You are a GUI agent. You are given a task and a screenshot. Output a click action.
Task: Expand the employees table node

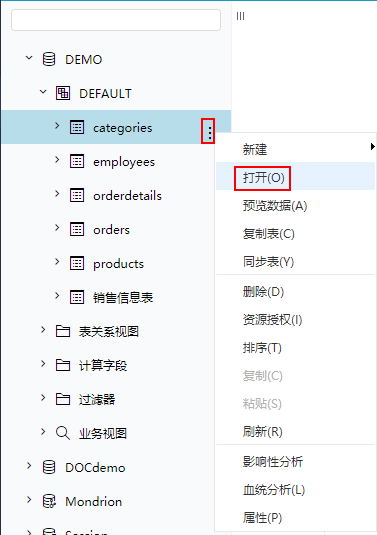pyautogui.click(x=57, y=159)
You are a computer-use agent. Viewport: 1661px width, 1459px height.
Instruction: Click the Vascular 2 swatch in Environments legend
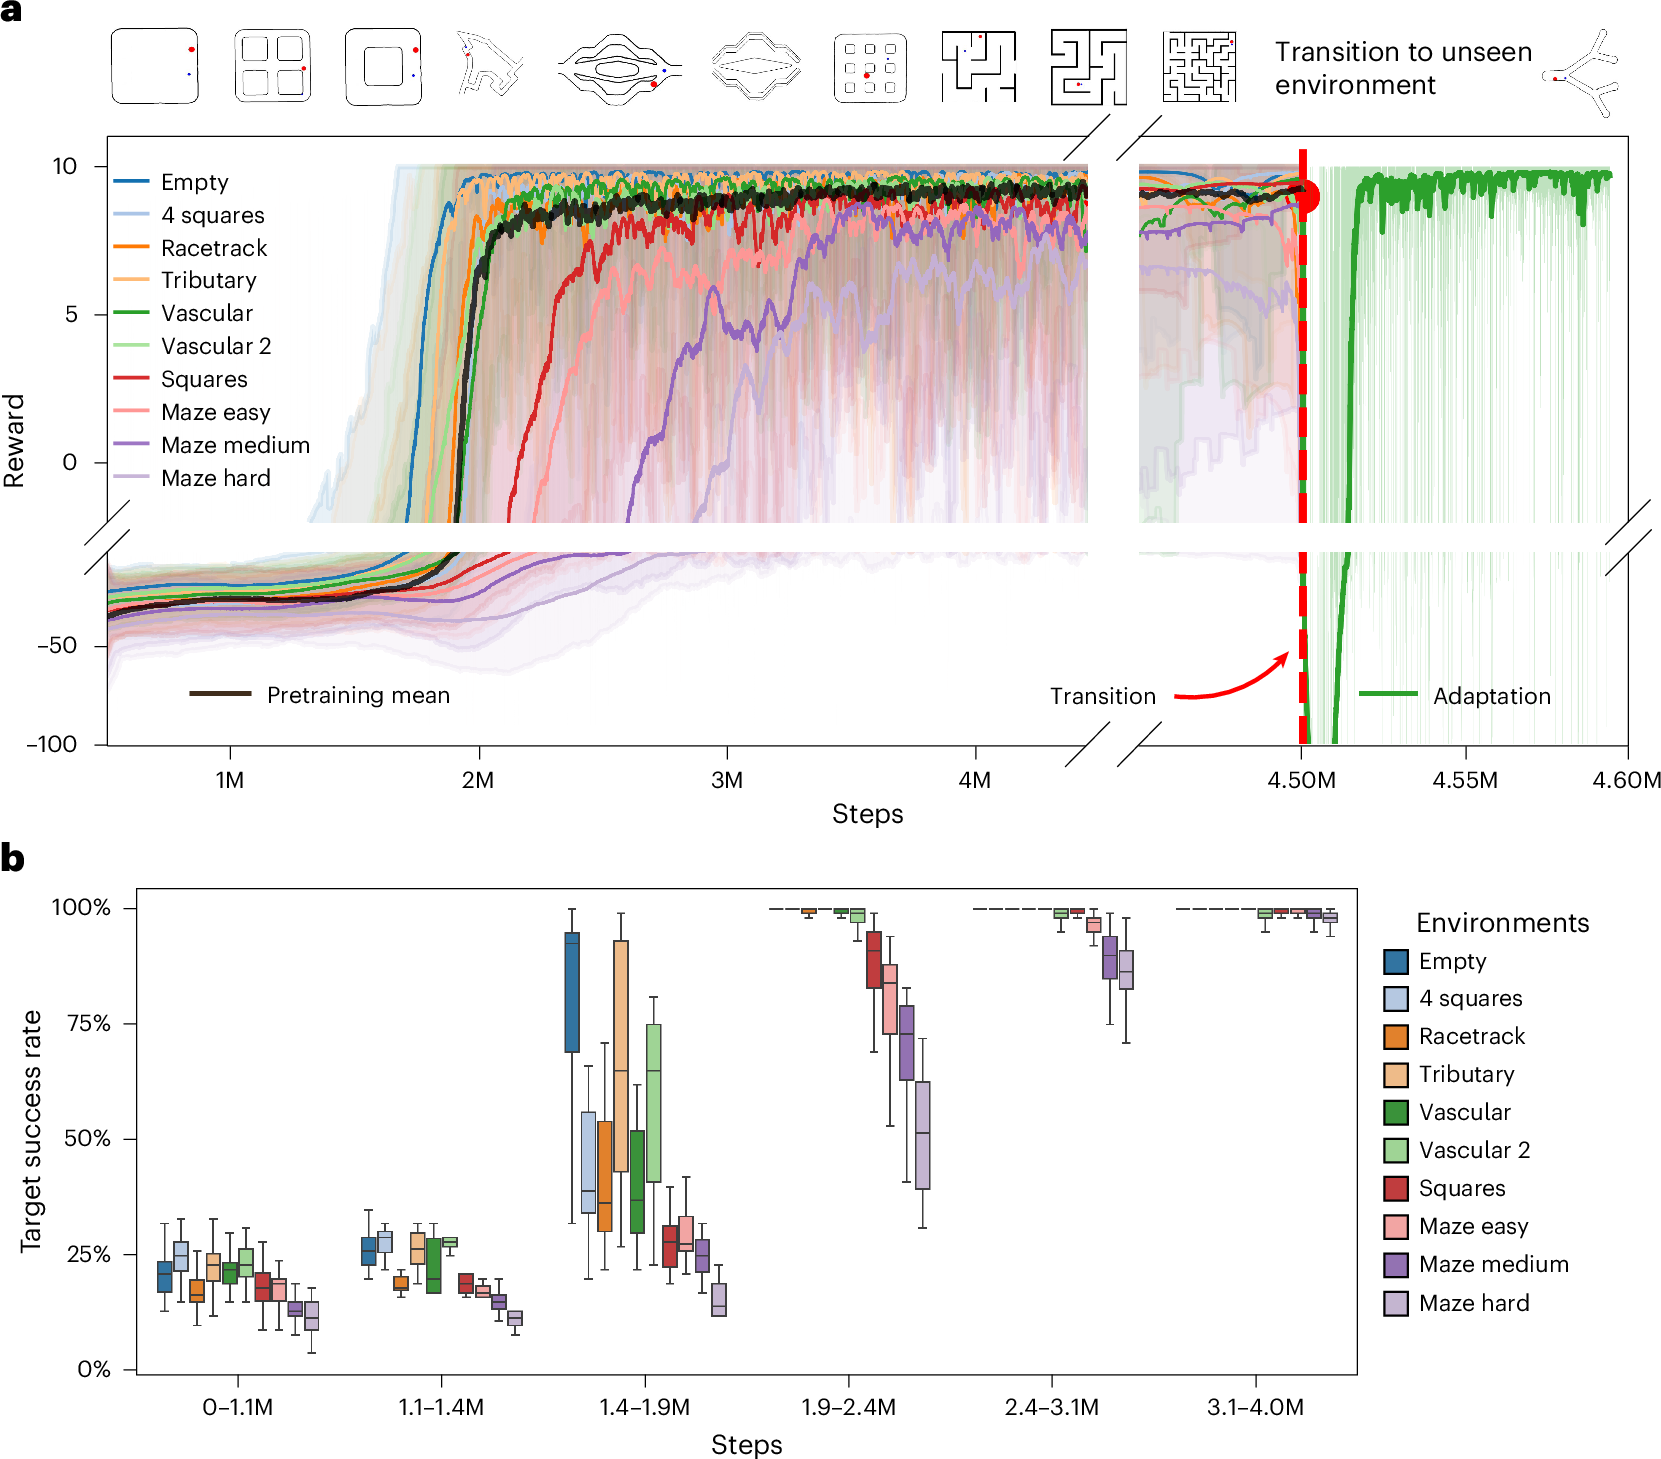coord(1396,1151)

● ● ● ● ● ● ●

• [Assignment] Tally every line of the data that holds the word "agent" and write the count alone.

• [Problem solution] 2